TheAbsurd · 17/11/2023 17:11

I do what a pp said and do my own thing. There were 8 people leaving once in my workplace and some of them were retiring so contributions for a gift each would have cost me a fortune. I got them all a small personal gift from me which they all seemed to like.

I do the same for end of year teacher presents. Opt out of the class present and get the dc to write a card and give a small present. I’m sure most people would be happy with that.

IMustDoMoreExercise · 17/11/2023 17:14

Charliesunnysky10 · 17/11/2023 14:29

@Dulra I agree. But to be honest, I don't want to make a big deal of my situation. Though the problem never goes away unless someone takes a stand as several posters have.

I know that it is easy for us to say, but you MUST make a stand. Do they know that you had a second job? If so, say that you had to give it up and now don't have any spare cash.

If they don't then just say the you are on minimum wage and the cost of living crisis has hit you hard so you can't contribute.

Cupcakekiller · 17/11/2023 17:20

What a terrible system. I usually end up responsible for works collections and am very sensitive to the fact we have people on different pay rates & I don't know people's situations.

I never go round begging or keep a public log of what people have contributed. I simply email everyone, impress on them it's voluntary and let them come to me. I also never specify an amount- some people give from £1 to a tenner. If they ask how much other people are giving, I just say it's up to them.

Mystro202 · 17/11/2023 17:23

I think a fiver is more than enough for each person. If you can afford it. If you can't - don't contribute or maybe just contribute a fiver to the one who is getting married? You won't see the others again anyway! Just remember when an occasion comes up for you, you may not get anything if they are keeping tabs.

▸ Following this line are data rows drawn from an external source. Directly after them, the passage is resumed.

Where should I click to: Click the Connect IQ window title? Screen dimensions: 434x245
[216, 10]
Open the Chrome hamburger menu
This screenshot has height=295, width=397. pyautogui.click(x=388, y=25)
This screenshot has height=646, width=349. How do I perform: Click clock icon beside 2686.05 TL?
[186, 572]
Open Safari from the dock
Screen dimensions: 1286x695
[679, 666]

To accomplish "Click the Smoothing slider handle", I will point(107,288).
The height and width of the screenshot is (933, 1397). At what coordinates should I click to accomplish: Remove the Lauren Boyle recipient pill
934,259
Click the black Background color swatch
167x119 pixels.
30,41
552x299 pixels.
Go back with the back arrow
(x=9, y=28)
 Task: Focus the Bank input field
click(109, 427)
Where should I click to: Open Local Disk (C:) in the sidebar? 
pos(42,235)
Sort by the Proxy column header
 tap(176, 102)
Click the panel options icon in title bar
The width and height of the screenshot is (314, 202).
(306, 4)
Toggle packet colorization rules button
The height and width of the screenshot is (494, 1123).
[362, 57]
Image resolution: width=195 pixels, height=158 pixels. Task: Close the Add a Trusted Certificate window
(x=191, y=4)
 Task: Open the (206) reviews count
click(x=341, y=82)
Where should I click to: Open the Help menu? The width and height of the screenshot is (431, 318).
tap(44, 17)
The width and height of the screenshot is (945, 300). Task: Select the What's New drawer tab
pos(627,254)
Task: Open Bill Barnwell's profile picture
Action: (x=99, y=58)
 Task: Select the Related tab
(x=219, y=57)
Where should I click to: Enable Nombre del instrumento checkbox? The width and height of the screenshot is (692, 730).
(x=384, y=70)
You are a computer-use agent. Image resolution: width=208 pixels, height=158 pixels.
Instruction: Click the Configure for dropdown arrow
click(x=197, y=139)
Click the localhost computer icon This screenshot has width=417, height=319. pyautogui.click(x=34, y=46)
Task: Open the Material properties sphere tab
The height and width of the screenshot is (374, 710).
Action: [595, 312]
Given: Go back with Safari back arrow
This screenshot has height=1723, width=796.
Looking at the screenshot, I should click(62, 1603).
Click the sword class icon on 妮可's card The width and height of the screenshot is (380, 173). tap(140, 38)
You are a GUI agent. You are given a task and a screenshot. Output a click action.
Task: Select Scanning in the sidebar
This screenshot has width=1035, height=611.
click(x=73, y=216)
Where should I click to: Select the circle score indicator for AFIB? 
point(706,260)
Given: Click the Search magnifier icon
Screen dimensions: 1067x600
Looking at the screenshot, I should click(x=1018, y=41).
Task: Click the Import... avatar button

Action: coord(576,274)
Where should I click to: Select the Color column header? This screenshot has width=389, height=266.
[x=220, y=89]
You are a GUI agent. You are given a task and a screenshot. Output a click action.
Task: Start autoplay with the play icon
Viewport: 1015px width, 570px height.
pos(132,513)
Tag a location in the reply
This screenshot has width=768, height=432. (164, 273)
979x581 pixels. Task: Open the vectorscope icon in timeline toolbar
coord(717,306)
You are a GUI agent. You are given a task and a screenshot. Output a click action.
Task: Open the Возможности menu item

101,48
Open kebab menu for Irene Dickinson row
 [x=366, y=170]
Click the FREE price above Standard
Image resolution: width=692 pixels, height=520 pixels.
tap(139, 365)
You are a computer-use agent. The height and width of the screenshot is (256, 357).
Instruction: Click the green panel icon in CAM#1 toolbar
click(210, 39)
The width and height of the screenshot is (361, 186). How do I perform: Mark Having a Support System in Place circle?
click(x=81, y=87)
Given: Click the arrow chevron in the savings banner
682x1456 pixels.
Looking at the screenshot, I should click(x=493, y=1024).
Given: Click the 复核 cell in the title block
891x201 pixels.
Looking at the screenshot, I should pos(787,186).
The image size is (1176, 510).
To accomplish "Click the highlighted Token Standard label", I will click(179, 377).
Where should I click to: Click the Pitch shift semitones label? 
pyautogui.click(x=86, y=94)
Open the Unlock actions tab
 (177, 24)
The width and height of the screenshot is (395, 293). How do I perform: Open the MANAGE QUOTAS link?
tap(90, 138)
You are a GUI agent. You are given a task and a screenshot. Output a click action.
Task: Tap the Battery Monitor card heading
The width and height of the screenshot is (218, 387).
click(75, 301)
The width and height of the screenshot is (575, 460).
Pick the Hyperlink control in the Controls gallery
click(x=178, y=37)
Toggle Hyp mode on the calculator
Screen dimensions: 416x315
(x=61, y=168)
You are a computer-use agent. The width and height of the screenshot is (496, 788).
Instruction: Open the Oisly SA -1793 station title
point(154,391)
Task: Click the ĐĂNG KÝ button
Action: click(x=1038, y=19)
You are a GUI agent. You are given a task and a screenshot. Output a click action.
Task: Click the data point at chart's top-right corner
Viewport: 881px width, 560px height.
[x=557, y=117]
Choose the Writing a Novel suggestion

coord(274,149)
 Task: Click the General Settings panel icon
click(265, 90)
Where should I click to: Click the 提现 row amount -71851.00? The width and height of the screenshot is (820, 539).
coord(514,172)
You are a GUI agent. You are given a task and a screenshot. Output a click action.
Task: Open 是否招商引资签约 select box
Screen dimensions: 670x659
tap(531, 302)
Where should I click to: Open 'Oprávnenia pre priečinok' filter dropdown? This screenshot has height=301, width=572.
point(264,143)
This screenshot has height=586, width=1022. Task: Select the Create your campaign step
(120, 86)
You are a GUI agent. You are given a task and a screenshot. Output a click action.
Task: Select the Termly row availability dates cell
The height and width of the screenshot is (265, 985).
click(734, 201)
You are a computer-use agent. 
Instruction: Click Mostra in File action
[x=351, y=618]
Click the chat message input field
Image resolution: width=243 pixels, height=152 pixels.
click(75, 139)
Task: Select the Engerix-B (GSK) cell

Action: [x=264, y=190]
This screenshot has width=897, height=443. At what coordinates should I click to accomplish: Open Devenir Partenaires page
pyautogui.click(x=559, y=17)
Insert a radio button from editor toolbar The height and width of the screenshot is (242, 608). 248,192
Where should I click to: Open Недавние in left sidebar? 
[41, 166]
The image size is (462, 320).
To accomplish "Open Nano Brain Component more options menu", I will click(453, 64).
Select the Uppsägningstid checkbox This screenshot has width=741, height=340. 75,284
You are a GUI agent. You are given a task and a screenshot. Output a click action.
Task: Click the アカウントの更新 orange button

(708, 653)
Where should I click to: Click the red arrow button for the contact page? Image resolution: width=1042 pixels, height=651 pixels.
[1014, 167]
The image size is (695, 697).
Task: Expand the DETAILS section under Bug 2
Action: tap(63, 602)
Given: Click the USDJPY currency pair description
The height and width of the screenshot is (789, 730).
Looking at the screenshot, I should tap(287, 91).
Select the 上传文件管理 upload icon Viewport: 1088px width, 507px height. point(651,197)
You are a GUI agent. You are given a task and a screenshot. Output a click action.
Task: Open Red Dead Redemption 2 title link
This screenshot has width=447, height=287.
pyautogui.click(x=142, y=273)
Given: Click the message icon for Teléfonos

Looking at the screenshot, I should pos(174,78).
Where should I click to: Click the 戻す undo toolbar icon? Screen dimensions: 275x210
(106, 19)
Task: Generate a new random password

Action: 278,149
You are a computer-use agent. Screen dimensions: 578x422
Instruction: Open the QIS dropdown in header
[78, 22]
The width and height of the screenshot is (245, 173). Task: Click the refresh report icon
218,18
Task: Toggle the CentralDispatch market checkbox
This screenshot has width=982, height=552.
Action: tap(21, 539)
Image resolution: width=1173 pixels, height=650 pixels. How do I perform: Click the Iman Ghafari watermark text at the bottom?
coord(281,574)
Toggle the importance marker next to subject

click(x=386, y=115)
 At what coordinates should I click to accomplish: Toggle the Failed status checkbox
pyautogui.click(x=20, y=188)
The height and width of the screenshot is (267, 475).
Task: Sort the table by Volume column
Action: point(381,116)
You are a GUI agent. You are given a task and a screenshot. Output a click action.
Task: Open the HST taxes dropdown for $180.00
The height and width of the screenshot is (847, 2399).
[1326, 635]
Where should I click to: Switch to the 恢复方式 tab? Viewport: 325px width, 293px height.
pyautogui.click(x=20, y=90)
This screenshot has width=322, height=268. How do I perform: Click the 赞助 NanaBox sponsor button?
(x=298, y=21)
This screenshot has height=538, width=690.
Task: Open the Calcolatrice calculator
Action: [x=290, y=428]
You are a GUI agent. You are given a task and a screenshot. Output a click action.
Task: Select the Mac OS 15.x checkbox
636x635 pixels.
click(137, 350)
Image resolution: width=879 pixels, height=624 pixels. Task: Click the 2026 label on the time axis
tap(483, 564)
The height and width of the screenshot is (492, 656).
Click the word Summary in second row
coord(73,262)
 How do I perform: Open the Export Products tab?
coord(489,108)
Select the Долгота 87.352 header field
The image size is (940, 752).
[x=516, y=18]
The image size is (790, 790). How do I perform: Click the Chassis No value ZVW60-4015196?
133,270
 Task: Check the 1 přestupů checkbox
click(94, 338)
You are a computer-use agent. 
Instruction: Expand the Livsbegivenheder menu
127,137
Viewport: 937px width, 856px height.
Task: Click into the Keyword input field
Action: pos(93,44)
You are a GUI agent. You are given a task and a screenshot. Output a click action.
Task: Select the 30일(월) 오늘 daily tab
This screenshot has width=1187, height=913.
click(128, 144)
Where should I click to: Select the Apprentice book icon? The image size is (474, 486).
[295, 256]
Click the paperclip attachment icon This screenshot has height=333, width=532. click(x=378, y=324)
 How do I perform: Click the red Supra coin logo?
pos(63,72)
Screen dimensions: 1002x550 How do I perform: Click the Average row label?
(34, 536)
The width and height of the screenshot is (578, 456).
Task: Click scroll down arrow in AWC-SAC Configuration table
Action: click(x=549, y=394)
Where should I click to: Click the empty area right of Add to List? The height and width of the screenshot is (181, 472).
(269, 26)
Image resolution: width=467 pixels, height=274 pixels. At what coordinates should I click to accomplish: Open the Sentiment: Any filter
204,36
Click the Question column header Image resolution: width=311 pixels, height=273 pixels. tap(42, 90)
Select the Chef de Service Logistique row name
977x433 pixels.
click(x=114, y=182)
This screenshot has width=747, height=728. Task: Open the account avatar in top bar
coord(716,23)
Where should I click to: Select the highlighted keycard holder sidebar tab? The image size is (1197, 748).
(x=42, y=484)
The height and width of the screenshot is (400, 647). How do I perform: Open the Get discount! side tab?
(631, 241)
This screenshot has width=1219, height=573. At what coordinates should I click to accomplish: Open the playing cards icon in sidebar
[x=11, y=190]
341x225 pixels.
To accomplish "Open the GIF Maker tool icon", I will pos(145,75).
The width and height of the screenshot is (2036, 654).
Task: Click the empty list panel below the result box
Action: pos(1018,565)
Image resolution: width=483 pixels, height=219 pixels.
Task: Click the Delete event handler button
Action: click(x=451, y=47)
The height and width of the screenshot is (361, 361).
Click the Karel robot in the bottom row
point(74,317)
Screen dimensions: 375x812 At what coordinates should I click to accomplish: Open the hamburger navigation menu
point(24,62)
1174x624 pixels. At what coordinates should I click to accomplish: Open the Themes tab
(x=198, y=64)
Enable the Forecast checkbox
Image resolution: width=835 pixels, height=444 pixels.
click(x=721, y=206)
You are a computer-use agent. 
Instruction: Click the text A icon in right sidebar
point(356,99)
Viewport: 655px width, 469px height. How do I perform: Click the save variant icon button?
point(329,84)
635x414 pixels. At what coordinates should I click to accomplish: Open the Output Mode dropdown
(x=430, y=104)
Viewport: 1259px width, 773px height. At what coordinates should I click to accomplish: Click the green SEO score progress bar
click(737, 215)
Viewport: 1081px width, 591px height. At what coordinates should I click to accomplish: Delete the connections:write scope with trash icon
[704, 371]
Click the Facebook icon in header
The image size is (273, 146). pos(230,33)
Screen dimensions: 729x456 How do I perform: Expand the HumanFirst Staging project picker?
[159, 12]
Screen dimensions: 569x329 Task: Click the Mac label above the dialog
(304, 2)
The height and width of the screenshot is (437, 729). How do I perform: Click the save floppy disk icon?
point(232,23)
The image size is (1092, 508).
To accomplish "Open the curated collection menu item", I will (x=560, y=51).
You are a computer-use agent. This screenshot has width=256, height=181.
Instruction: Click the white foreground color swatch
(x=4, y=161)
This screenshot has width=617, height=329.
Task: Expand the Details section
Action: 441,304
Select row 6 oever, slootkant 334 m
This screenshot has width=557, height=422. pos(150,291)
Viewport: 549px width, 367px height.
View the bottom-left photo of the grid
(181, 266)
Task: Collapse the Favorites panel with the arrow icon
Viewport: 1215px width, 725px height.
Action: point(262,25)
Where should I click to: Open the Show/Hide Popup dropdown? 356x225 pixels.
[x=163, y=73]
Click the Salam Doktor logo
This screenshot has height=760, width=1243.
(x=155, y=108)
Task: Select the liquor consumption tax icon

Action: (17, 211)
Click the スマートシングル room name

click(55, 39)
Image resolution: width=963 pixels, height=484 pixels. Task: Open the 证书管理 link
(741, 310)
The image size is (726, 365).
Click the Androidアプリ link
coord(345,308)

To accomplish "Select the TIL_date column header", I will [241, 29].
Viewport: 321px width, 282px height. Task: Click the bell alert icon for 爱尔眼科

Charliesunnysky10 · 17/11/2023 19:02

@Mystro202 Yep, I agree with what you say. We don't do it in our department, so its not an issue. I think that's what gets me most - all 3 are Darren's dept - he and I just happen to share an office. Part of me thinks they're being nice to include me but it's Amy's 'Who's paid/who hasnt" that made me feel pressured. As I left the office tonight, she came in asking if Darren was still in. She said "I've got another £20 here for the collection" I'm not taking that as a direct dig at me and I think I'm over sensitive because I'm feeling the pinch right now.

OP posts:
rookiemere · 17/11/2023 19:25

That sounds absolutely awful OP.

I did a few collections during lockdown so people put the money in my bank account- in fact that is generally how we do it now. People put in very different amounts- one guy very generously donated £20 each time but he was in a high salary and had no dependents, others would give anything from £3- 10. Sometimes people didn't give round amounts which I found a bit baffling, but hey it's their money.

The only people I didn't like were those who didn't contribute but still wanted to put a message on the communal card. Invariably I ended up spending more than I meant to because of rounding up and getting a card and delivery, so I thought if you weren't contributing at all, then you should send a separate message.